Tarea 1: Traduzca al inglés la siguiente oración del texto sobre el cartel de San Isidro: «No bastó con que el año pasado hicieran de la feria un “Mundial del Toreo”; ahora pretenden que pidamos la oreja con papeletas electorales.»
Tarea 2: Transcriba del texto sobre el cartel de San Isidro el pasaje que va desde «Ahora, el silbidito» hasta «convención del PP.», ambos incluidos.

::: Fragmento de origen

Un cartel que invita a la abstención
No llevaba la partitura ni media hora en la calle, y los que no soportaban el toreo de perfil ya le habían puesto letra:
″Manolete, Manolete, si no sabes torear pa´ que te metes″.
Ahora, el silbidito malintencionado surge cada vez que atisbo la carnosa posadera que asoma entre la tela rasgada y con la que la empresa de Las Ventas nos conmina para que no dejemos a la tauromaquia con el culo al aire.
Dicho para que se entienda, apremiándonos para que compremos los abonos para San Isidro.
Como remate de la tanda (de palos), el segundo eslogan del cartel reza (aunque más bien mea en la pila): “VOTES A QUIEN VOTES, VOTA A SAN ISIDRO”. No bastó con que el año pasado hicieran de la feria un “Mundial del Toreo”; ahora pretenden que pidamos la oreja con papeletas electorales. Sin sobre, eso sí, no vayan a confundir la plaza con una convención del PP.

::::::
::: Datos

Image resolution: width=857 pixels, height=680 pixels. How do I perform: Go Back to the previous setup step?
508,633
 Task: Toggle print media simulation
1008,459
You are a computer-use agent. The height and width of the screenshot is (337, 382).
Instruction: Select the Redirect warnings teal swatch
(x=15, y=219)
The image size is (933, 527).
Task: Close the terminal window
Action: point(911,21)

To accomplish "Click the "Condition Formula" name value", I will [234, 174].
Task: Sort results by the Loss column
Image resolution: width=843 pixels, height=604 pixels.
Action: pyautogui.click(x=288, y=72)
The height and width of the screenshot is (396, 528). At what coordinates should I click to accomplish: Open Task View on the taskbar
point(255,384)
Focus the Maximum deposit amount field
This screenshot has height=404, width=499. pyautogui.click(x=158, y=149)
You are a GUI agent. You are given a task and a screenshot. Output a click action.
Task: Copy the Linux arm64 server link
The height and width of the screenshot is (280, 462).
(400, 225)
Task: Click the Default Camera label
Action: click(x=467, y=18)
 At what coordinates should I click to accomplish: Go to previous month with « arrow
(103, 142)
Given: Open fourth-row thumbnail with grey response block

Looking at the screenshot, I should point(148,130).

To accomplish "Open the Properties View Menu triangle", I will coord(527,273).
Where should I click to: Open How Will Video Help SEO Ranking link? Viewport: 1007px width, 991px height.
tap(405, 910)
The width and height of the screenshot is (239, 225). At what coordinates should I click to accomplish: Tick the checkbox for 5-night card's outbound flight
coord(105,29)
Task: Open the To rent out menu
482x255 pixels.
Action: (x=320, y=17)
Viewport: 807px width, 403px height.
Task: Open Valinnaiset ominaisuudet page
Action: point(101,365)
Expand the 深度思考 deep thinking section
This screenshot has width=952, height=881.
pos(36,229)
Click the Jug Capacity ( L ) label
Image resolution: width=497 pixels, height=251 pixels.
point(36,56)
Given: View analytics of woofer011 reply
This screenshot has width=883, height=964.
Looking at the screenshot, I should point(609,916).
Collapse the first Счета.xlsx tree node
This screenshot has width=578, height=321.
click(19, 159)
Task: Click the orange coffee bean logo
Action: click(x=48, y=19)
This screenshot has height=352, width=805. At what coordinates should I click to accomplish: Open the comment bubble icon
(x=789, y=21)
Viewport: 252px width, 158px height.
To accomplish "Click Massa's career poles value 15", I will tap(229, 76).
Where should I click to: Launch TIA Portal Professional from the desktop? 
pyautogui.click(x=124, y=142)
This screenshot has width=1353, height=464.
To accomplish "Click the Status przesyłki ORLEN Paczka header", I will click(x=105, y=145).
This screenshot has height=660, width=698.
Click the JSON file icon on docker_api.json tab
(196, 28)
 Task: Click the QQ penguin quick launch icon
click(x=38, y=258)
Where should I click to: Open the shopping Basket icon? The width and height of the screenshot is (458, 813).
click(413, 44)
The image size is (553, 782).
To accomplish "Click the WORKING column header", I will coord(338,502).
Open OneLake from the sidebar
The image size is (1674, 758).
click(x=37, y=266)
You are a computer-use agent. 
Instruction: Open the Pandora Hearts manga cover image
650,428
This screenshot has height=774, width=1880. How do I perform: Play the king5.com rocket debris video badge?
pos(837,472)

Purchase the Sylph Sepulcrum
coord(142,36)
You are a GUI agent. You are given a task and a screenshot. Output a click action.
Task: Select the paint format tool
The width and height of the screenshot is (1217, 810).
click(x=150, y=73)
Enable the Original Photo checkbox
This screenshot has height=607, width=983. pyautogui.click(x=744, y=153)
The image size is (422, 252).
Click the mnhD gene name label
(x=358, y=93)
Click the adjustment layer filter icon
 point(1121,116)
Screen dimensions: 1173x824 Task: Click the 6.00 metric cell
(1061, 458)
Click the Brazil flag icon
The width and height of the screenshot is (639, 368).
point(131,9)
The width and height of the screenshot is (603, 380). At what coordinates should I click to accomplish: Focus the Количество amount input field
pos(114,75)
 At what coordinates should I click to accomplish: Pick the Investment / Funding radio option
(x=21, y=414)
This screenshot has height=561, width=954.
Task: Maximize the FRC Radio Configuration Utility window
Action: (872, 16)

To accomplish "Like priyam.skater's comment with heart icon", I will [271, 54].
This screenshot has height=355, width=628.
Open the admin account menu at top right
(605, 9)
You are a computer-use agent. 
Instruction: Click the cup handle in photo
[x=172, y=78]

::::::

Resultado 1: It was not enough that last year they turned the fair into a "Bullfighting World Cup"; now they expect us to ask for the ear with ballot papers.

Resultado 2:
Ahora, el silbidito malintencionado surge cada vez que atisbo la carnosa posadera que asoma entre la tela rasgada y con la que la empresa de Las Ventas nos conmina para que no dejemos a la tauromaquia con el culo al aire.
Dicho para que se entienda, apremiándonos para que compremos los abonos para San Isidro.
Como remate de la tanda (de palos), el segundo eslogan del cartel reza (aunque más bien mea en la pila): “VOTES A QUIEN VOTES, VOTA A SAN ISIDRO”. No bastó con que el año pasado hicieran de la feria un “Mundial del Toreo”; ahora pretenden que pidamos la oreja con papeletas electorales. Sin sobre, eso sí, no vayan a confundir la plaza con una convención del PP.